-- Prompt --
Copy each entry precisely as written, and do not carry over the pictures.

[[ Records supplied open ]]

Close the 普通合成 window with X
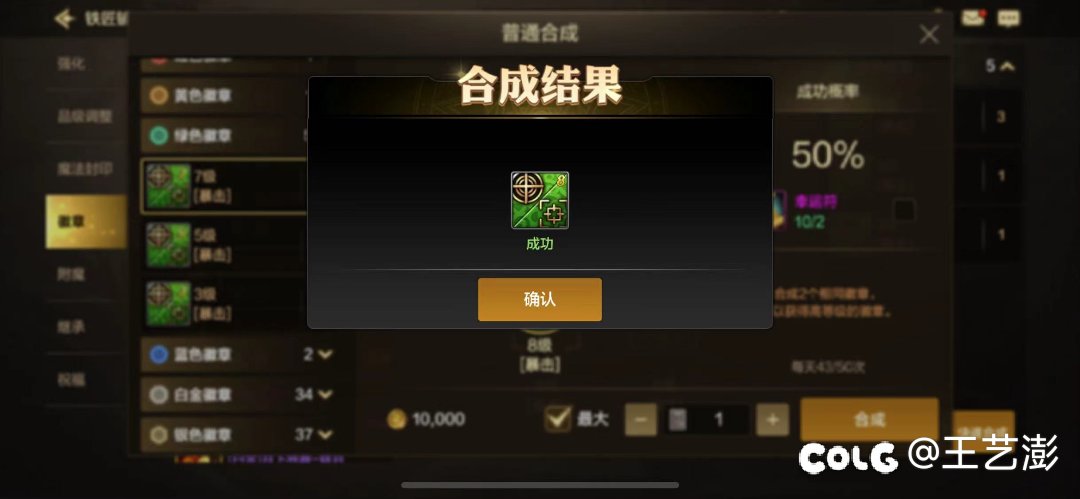 tap(929, 34)
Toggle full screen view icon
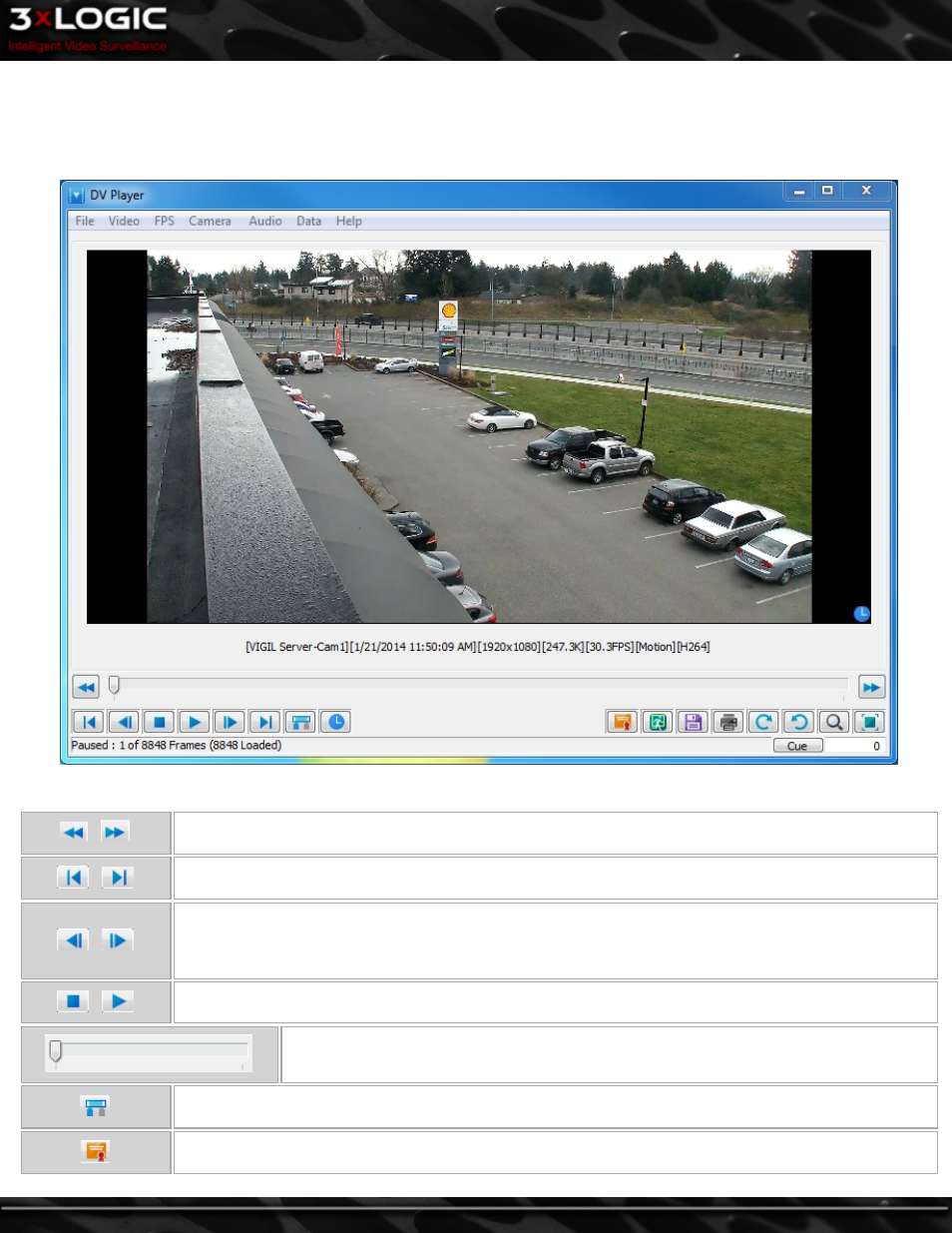The image size is (952, 1233). (869, 722)
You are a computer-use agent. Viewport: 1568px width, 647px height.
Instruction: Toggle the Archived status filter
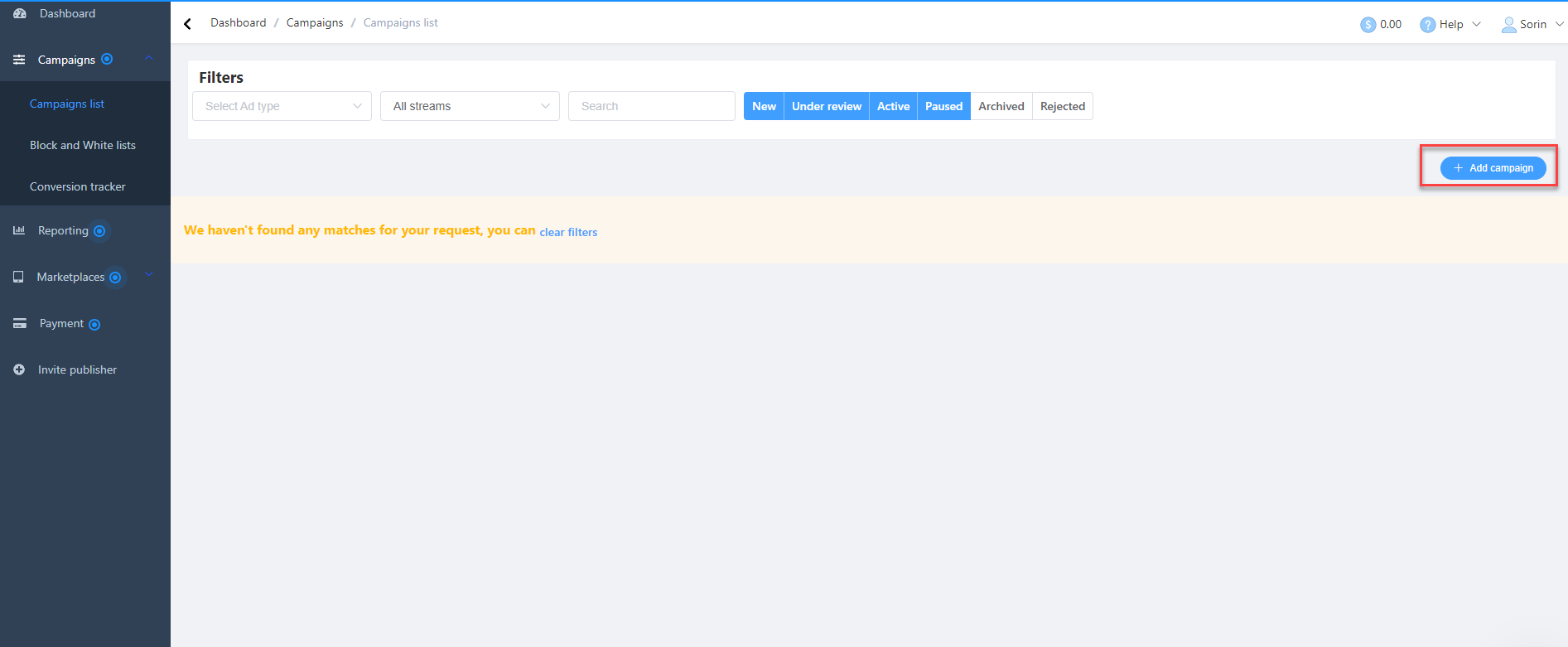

[[ Records supplied closed ]]

-- Response area --
Close the 普通合成 window with X
 tap(929, 34)
Toggle full screen view icon
The image size is (952, 1233). (869, 722)
You are a computer-use agent. Viewport: 1568px width, 647px height.
Instruction: Toggle the Archived status filter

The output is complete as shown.